TASK GOAL » Take the part that opens with the line containing "Enable the Block Classification All entry" and closes with the line containing "Open the Help", and switch every "column header" to "column heading". Give those lines again with nothing else changed.

DATA TO USE »
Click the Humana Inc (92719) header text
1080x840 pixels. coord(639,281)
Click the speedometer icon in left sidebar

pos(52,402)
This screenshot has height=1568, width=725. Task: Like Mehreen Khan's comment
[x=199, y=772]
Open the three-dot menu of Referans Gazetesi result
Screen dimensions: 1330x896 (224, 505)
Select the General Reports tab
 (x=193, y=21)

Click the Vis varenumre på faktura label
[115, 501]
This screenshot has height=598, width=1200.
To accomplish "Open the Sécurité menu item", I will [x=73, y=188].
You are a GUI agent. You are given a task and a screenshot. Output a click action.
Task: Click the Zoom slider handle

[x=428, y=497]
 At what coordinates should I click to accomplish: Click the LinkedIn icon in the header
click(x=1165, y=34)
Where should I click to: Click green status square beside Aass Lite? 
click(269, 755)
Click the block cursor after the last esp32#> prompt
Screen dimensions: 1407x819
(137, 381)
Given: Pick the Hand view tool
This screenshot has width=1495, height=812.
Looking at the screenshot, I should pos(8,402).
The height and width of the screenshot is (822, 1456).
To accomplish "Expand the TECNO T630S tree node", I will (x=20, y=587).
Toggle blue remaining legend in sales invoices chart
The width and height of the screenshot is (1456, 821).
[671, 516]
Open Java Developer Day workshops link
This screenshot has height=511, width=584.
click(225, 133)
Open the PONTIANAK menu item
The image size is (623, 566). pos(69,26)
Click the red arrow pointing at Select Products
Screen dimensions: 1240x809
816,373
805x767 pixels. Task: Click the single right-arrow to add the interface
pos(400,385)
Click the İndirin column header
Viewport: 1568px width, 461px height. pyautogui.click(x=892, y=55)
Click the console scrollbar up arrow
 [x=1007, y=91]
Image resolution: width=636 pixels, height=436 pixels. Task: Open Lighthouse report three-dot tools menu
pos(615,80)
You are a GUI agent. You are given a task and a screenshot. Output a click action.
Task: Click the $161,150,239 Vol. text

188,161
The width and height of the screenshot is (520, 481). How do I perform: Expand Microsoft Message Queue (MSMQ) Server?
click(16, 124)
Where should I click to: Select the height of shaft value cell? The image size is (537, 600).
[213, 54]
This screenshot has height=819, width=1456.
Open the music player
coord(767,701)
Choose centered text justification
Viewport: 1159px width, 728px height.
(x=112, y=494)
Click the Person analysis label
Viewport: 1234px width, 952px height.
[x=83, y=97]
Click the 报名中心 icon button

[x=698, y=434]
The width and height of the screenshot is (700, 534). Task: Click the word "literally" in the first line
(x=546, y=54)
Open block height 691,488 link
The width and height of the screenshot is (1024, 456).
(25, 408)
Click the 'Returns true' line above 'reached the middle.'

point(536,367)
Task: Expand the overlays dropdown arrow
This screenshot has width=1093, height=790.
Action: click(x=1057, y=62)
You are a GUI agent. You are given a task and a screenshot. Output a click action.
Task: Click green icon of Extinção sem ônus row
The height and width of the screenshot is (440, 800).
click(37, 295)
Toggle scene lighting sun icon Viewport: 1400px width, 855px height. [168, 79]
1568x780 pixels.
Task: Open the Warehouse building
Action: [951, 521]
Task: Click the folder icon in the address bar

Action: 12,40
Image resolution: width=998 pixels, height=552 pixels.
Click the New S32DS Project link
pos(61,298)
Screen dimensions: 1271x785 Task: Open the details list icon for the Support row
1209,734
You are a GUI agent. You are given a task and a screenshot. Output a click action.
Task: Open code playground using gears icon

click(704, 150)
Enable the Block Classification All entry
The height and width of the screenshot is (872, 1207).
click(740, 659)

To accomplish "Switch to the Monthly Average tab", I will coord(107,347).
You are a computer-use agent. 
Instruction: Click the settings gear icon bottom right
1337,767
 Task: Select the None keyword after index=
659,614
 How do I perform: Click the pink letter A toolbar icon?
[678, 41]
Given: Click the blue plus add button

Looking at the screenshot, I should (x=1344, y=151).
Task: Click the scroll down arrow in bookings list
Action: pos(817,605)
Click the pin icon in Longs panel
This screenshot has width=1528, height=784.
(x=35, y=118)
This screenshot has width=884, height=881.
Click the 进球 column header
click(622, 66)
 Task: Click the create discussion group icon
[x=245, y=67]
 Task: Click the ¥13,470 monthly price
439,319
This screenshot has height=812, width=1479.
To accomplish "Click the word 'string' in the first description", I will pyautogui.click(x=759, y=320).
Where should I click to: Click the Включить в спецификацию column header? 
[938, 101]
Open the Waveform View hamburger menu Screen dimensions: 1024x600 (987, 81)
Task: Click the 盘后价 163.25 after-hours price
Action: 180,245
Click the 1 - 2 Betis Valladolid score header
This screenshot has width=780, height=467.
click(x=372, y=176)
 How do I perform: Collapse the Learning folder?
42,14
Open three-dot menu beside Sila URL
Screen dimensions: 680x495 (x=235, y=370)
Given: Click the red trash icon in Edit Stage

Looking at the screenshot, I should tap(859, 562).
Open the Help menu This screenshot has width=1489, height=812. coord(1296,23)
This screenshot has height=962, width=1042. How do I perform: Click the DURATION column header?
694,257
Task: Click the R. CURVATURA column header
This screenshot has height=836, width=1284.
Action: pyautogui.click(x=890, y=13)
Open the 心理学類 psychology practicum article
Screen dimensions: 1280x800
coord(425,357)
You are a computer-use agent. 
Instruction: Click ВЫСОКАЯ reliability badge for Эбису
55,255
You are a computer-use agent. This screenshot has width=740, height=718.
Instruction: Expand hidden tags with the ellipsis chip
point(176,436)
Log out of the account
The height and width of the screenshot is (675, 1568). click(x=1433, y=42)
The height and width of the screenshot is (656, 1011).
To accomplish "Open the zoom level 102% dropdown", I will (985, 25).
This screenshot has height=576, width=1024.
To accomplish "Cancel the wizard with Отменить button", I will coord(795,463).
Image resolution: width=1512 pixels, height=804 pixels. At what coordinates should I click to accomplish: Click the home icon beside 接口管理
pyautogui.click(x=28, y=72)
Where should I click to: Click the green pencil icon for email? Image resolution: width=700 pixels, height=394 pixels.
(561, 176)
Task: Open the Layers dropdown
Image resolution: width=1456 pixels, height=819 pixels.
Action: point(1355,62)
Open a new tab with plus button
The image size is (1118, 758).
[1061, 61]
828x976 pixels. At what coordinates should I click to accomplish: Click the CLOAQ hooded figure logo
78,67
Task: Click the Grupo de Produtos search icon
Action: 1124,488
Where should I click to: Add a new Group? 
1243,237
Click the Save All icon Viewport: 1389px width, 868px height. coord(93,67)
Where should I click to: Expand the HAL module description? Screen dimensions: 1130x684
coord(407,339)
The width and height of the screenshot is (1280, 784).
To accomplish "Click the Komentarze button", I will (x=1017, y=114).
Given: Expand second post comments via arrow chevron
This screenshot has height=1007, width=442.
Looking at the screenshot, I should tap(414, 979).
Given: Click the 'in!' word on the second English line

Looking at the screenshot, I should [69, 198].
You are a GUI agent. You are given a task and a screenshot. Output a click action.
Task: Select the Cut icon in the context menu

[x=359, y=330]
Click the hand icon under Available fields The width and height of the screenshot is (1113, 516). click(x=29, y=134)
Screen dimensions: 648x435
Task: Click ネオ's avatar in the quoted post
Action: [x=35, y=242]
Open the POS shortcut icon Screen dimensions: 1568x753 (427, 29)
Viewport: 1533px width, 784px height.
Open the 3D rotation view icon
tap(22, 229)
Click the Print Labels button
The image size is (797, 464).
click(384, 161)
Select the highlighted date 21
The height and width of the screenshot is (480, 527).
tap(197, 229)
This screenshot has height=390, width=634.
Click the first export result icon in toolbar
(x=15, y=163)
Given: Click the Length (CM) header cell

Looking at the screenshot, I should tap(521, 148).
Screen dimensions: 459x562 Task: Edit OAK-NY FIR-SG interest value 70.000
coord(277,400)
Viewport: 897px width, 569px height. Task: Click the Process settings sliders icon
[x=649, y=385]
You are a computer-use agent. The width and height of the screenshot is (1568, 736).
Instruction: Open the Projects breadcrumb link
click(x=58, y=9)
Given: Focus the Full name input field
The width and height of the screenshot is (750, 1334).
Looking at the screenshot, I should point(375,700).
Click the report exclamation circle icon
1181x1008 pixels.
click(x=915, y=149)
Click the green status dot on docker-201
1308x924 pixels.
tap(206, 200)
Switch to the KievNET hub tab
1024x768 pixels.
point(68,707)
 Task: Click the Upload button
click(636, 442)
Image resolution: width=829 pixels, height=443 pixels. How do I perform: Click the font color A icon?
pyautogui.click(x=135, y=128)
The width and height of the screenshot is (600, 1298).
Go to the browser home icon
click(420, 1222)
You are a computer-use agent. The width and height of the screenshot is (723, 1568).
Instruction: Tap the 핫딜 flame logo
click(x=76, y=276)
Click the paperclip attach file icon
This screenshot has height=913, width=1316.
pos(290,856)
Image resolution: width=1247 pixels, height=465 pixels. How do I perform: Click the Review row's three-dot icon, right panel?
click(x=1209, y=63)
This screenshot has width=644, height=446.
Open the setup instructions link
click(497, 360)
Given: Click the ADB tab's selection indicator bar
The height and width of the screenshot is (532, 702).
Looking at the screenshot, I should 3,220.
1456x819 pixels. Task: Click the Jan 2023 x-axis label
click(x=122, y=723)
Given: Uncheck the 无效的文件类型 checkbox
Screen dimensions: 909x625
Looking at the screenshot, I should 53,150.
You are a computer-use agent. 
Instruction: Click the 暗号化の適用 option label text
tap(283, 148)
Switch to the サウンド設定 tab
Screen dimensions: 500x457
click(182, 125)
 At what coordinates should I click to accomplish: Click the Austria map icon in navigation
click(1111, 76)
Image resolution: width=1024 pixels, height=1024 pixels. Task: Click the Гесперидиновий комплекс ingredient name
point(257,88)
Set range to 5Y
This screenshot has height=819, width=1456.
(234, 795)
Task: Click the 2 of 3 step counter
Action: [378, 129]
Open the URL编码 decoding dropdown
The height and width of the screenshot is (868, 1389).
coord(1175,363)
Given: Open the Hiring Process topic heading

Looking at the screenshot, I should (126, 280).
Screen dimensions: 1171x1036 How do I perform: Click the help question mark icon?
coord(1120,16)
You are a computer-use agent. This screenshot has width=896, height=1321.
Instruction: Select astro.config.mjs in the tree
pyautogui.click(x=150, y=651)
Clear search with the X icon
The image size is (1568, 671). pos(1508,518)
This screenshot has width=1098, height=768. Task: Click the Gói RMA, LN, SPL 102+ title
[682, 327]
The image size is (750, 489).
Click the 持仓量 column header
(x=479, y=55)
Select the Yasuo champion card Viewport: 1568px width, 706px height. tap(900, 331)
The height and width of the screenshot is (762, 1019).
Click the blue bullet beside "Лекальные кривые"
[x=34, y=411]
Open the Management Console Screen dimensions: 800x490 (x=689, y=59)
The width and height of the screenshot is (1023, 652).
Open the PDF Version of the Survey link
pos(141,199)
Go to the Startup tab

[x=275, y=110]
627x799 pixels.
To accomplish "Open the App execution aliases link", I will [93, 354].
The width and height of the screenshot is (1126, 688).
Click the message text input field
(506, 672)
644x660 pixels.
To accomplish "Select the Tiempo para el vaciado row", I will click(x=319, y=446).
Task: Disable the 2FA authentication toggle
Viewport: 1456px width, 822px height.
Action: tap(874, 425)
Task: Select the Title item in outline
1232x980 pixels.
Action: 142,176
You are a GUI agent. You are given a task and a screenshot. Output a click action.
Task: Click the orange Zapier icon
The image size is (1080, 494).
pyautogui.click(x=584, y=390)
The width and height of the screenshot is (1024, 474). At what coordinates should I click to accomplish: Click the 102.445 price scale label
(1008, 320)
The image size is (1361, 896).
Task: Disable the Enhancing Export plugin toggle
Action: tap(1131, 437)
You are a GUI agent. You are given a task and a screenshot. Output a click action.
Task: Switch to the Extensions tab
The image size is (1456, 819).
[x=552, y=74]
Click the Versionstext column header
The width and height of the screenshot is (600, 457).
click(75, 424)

COMPLETED EXERCISE »
Enable the Block Classification All entry
The height and width of the screenshot is (872, 1207).
click(740, 659)

To accomplish "Switch to the Monthly Average tab", I will coord(107,347).
You are a computer-use agent. 
Instruction: Click the settings gear icon bottom right
1337,767
 Task: Select the None keyword after index=
659,614
 How do I perform: Click the pink letter A toolbar icon?
[678, 41]
Given: Click the blue plus add button

Looking at the screenshot, I should (x=1344, y=151).
Task: Click the scroll down arrow in bookings list
Action: pos(817,605)
Click the pin icon in Longs panel
This screenshot has width=1528, height=784.
(x=35, y=118)
This screenshot has width=884, height=881.
Click the 进球 column heading
click(622, 66)
 Task: Click the create discussion group icon
[x=245, y=67]
 Task: Click the ¥13,470 monthly price
439,319
This screenshot has height=812, width=1479.
To accomplish "Click the word 'string' in the first description", I will pyautogui.click(x=759, y=320).
Where should I click to: Click the Включить в спецификацию column heading? 
[938, 101]
Open the Waveform View hamburger menu Screen dimensions: 1024x600 (987, 81)
Task: Click the 盘后价 163.25 after-hours price
Action: 180,245
Click the 1 - 2 Betis Valladolid score header
This screenshot has width=780, height=467.
click(x=372, y=176)
 How do I perform: Collapse the Learning folder?
42,14
Open three-dot menu beside Sila URL
Screen dimensions: 680x495 (x=235, y=370)
Given: Click the red trash icon in Edit Stage

Looking at the screenshot, I should tap(859, 562).
Open the Help menu This screenshot has width=1489, height=812. coord(1296,23)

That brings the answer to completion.